_Exercise objective_. Could you retype exactly the lines running from the line with "السيارات المستأجرة (174, 70)" to the end of the data, both included, and nothing else?

Start of Records provided

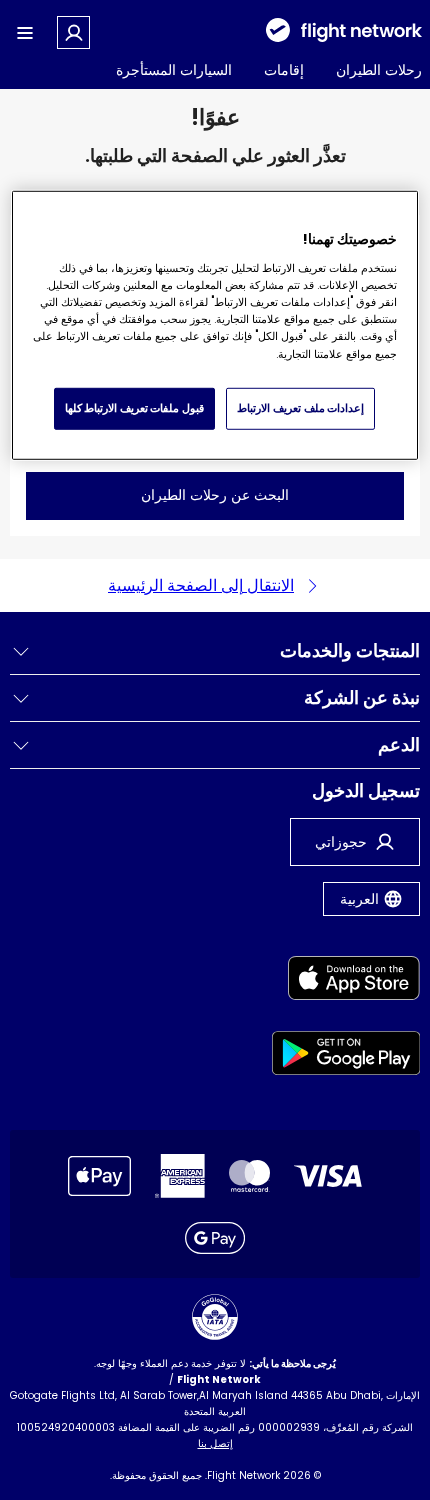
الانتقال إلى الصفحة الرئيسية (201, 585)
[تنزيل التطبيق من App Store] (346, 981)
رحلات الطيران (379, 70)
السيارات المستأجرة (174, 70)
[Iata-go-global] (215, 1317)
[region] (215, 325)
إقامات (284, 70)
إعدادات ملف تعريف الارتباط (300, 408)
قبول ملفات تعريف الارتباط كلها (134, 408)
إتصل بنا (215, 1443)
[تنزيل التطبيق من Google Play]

End of Records provided

_Task answer_.
السيارات المستأجرة (174, 70)
[Iata-go-global] (215, 1317)
[region] (215, 325)
إقامات (284, 70)
إعدادات ملف تعريف الارتباط (300, 408)
قبول ملفات تعريف الارتباط كلها (134, 408)
إتصل بنا (215, 1443)
[تنزيل التطبيق من Google Play]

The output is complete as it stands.